Letter grade to grade points (default scale)
| Grade | Points |
|---|---|
| A+ | 4.3 |
| A | 4.0 |
| A- | 3.7 |
| B+ | 3.3 |
| B | 3.0 |
| B- | 2.7 |
| C+ | 2.3 |
| C | 2.0 |
| C- | 1.7 |
| D+ | 1.3 |
| D | 1.0 |
| D- | 0.7 |
| F / E | 0.0 |
P, NP, I, W are excluded (no grade points and no credits in the GPA denominator here). Some schools map E like F.
GPA formula
GPA = Σ (grade points × credits) ÷ Σ (credits), counting only courses that carry GPA quality points under your policy.

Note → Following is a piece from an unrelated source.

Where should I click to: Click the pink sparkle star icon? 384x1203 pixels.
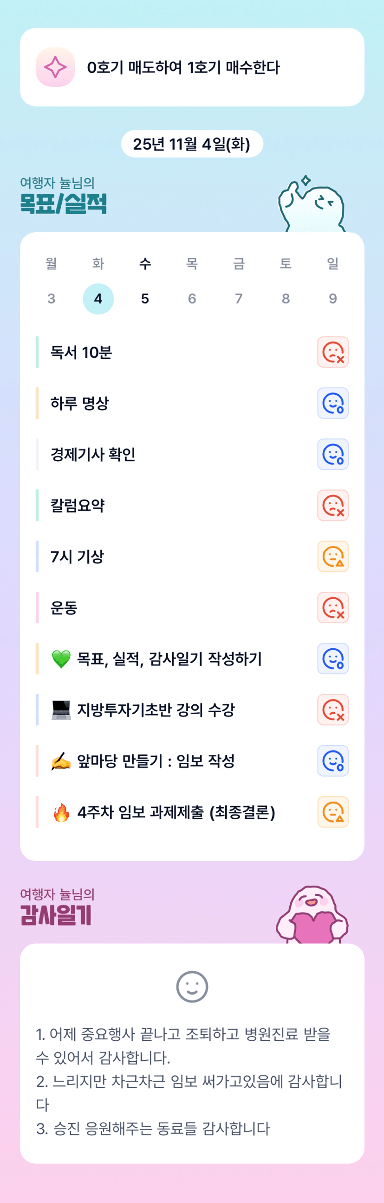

Example: 4 credits at A+ (4.3) → 17.2 points; 2 credits at B (3.0) → 6.0; 3 credits at A (4.0) → 12.0. Total points 35.2, credits 9 → GPA ≈ 3.91.
Weighted high school GPAs
Honors/AP/IB courses sometimes use points above 4.0. This tool’s letter table tops out at 4.3 (or 4.0 with A+ cap); for weighted courses, use Custom (points) per course to match your school’s scale.
What different GPA ranges often mean (informal)
- Near 4.0: very strong record on an unweighted scale.
- ~3.5–3.9: strong performance for many programs and scholarships.
- ~3.0–3.4: solid “B” range for many minimum requirements.
- Below 2.0: often near academic probation territory at many colleges — check your handbook.
GPA planning math
If your current GPA is g over c credits and you take a more credits at average x, cumulative becomes (g·c + x·a) / (c + a). Set that equal to target G and solve: x = (G(c+a) - g·c) / a. Large c makes x harder to move — a reason early grades matter.
Habits that support better grades
No strategy works for everyone, but steady attendance, organized notes, spaced review instead of only cramming, realistic course loads, and using office hours and tutoring centers tend to help both learning and grades.